> **Exercise brief**
Quote the records that follow in full, leaving the pictures out.

• • •

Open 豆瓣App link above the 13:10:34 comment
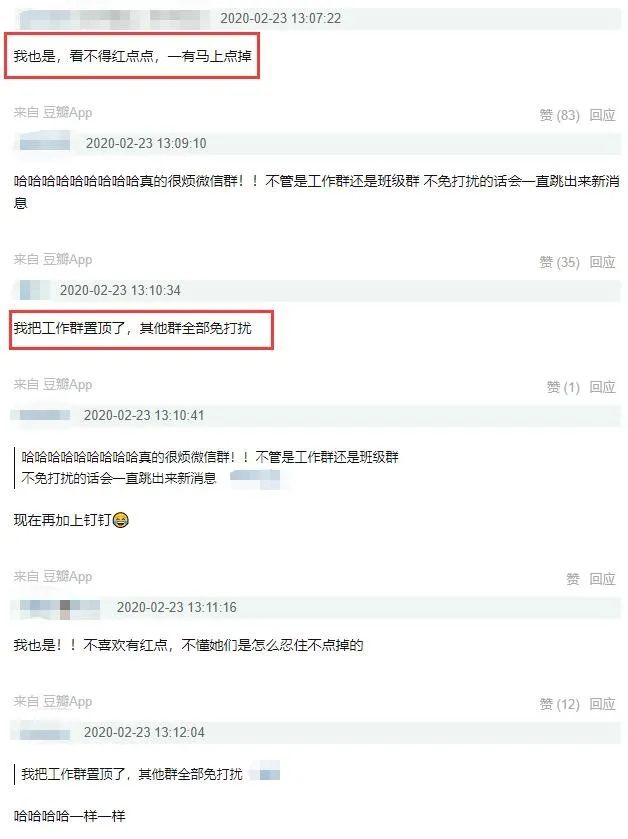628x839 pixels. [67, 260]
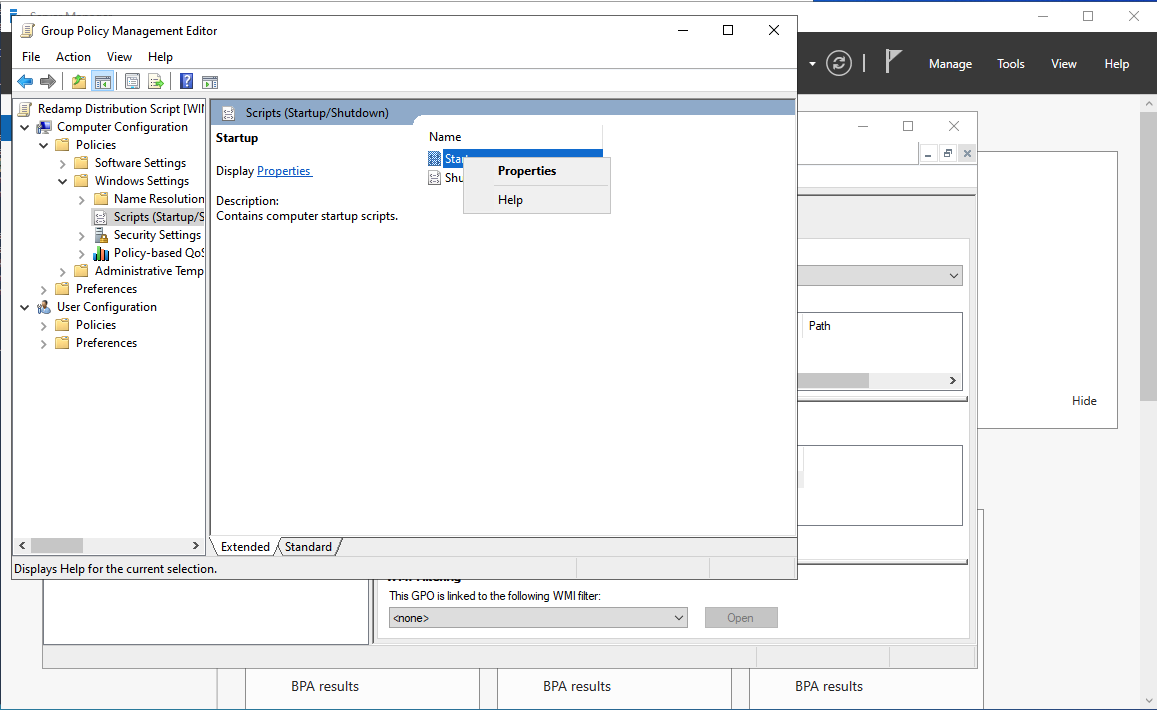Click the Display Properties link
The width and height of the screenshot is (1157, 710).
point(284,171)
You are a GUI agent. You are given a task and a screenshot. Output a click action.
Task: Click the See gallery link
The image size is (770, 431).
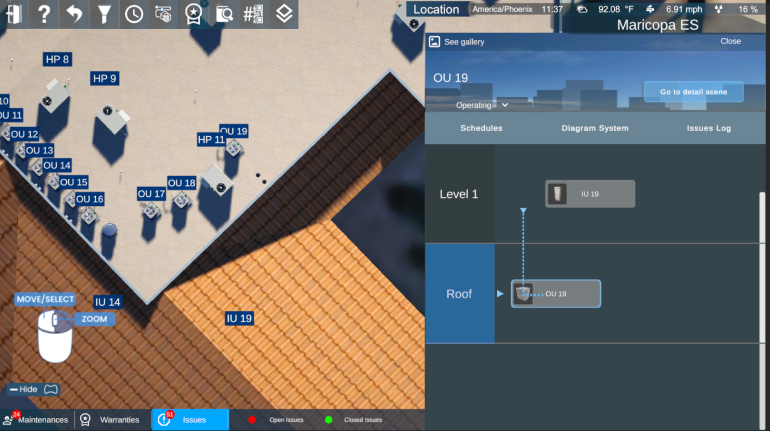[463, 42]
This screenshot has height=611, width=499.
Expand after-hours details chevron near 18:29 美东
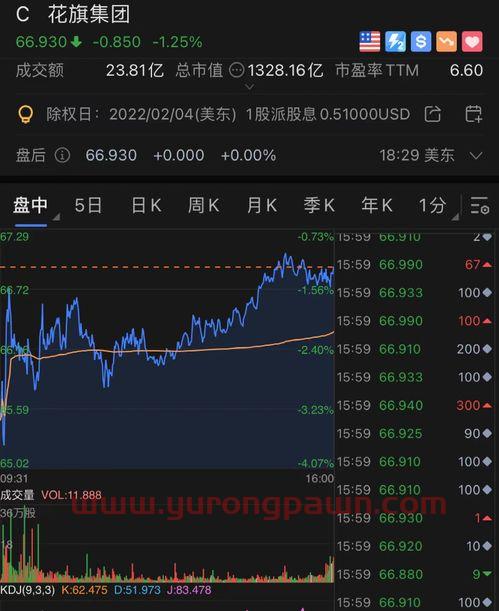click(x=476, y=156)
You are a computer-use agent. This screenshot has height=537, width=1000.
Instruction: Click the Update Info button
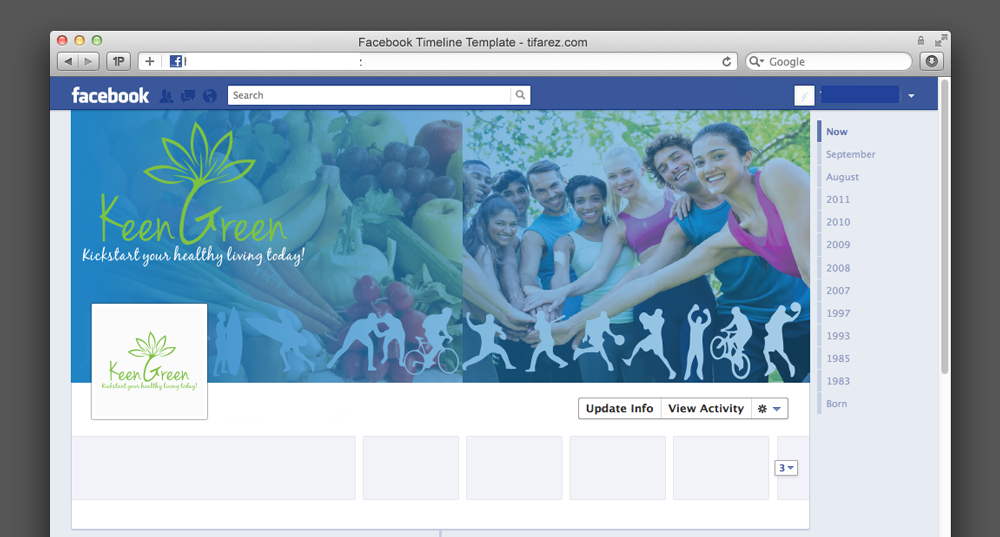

• • •

> **Solved exercise**
Open 豆瓣App link above the 13:10:34 comment
628x839 pixels. [67, 260]
Click the Display Properties link
The width and height of the screenshot is (1157, 710).
point(284,171)
You are a GUI agent. You are given a task and a screenshot. Output a click action.
Task: Click the See gallery link
The image size is (770, 431).
[463, 42]
This screenshot has height=611, width=499.
Expand after-hours details chevron near 18:29 美东
click(x=476, y=156)
You are a computer-use agent. This screenshot has height=537, width=1000.
Instruction: Click the Update Info button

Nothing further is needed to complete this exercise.